Lust is Iago’s best weapon against Emilia. He rewards her with sex after she gives Desdemona’s handkerchief to him. Sex is supposed to be a loving act between people who love each other. Iago destroys this purity by tainting this unsullied act by using sex to manipulate Emilia. He does not love her; he just uses her and returns the favor with sex. This is hurtful to Emilia because she does care for him. She will make the effort to give him what he wants even though she has no inclination of the ultimate repercussions. “I nothing but to please his fantasy” 3.3.297 Later on she comes to understand the ramifications of her actions. She sees the good in Desdemona and the evil in Iago.

The handkerchief represented chastity and kindness. To Othello, the handkerchief is Desdemona’s trust in their relationship; looking deeper into the book we can find the symbolism of the handkerchief to Desdemona. Why is she so upset when she cannot find the handkerchief? Why does she not tell Othello about the loss rather than lying to him? Both of these questions come to mind while reading this play. We know that she does not have the intention of hurting Othello or want to keep it a secret, but if she loves him so deeply she would have to talk to him about the loss. Desdemona is terrified for their relationship especially when Othello tells her the meaning of the handkerchief. While she explains to him later that it is misplaced, not lost, Othello leaves angry. Poor Desdemona is never given a chance. The handkerchief to Desdemona is the evil ending of their love. Without the handkerchief she knows Othello will not love her the same.

Why doesn’t Desdemona come out and say that she lost the handkerchief from the beginning. Why does Othello listen to all of Iago’s lies rather than talking to his wife about what is happening? Their relationship is tested and fails because of miscommunication and lack of open-ness in their marriage. If Othello would not have assumed from Iago that everything was true, and if Desdemona went and talked to Othello in the first place, their relationship would have been much stronger rather than dead, literally and figuratively. The handkerchief is once again used as a sense of healing and is the symbolic take on their relationship. When the handkerchief is still with Desdemona all is well and healed in their relationship. The moment the handkerchief is missing, whether either of them knows the truth about the whereabouts of the handkerchief, their relationship crumbles. All trust is lost and suspicion rises. The handkerchief is the one object that is driving this couple’s love and trust; and without it, everything is lost.

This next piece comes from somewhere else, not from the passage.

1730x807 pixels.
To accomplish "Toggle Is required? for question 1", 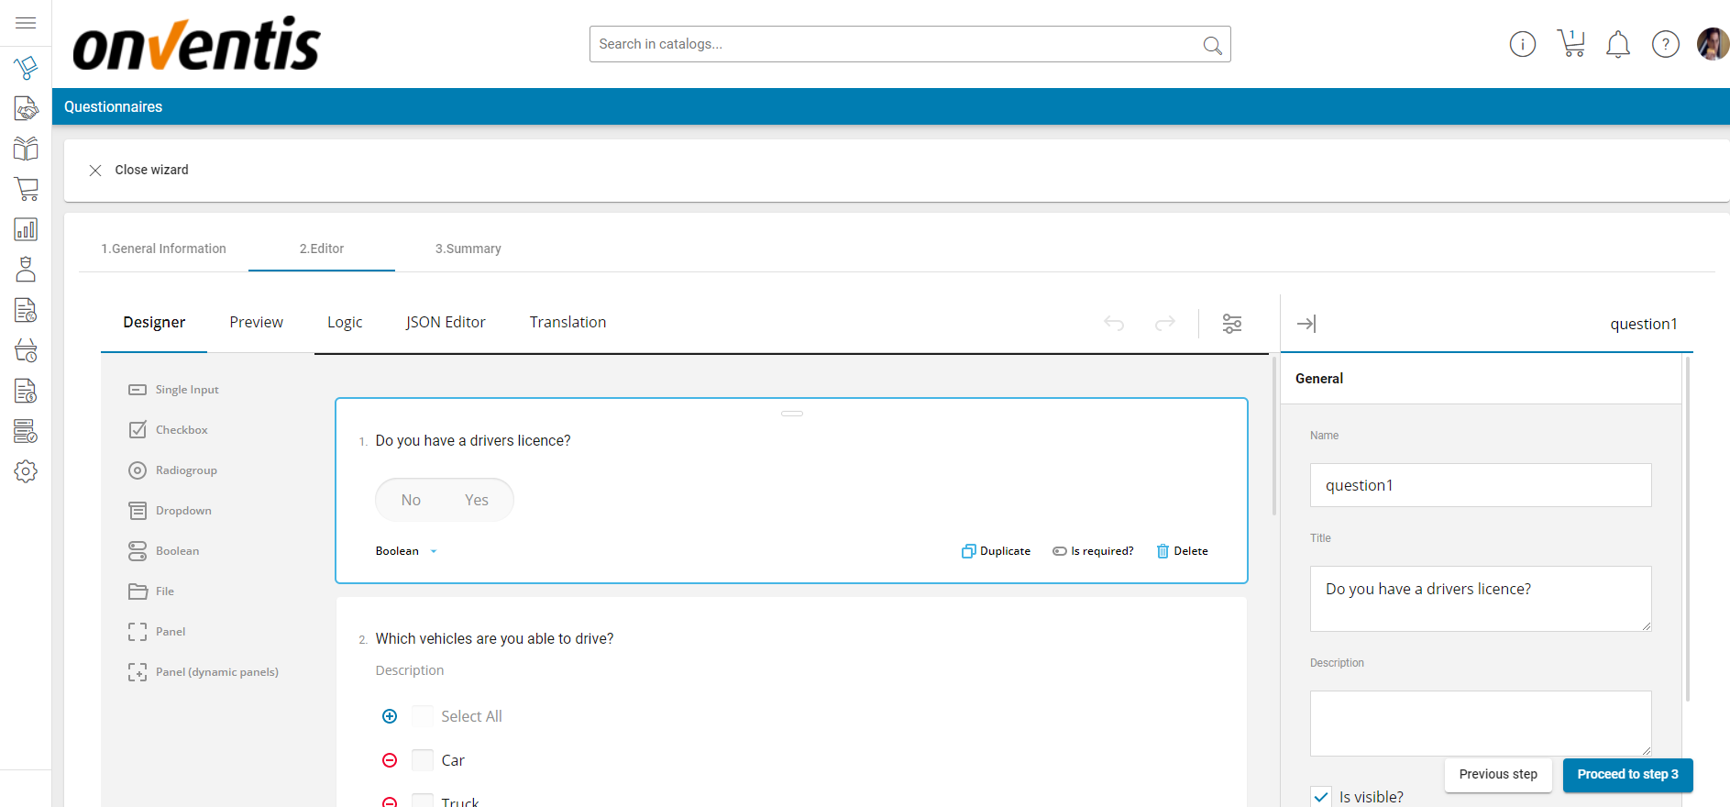I will [1093, 551].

The fact that Emilia listens to her husband and then lies to Desdemona about the whereabouts of her most precious possession tells us that the handkerchief brings out the sense of drama from many characters throughout the play.

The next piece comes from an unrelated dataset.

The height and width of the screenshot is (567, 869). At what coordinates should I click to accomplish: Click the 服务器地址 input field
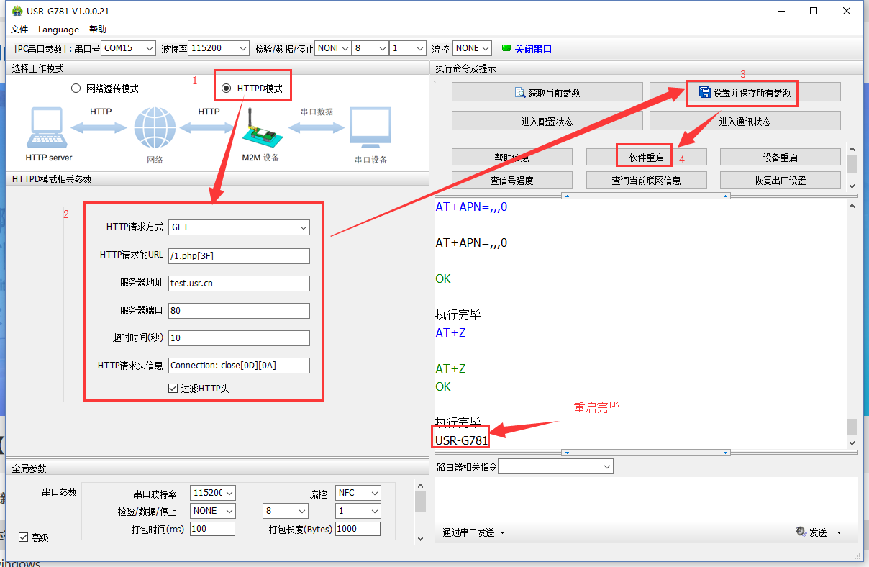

The handkerchief is not only prized and built up with trust by Othello but also in a sense by Iago. Iago wants the handkerchief throughout the whole play and once his wife is deceived into taking the handkerchief for him, he builds trust in the handkerchief. He knows that through the handkerchief his plan can play out, as he wants. The handkerchief is symbolized as a prize for Iago. Without the handkerchief Iago would not have been able to manipulate as many people as he did. In the end the handkerchief becomes the catalyst for envy, wrath, and pride.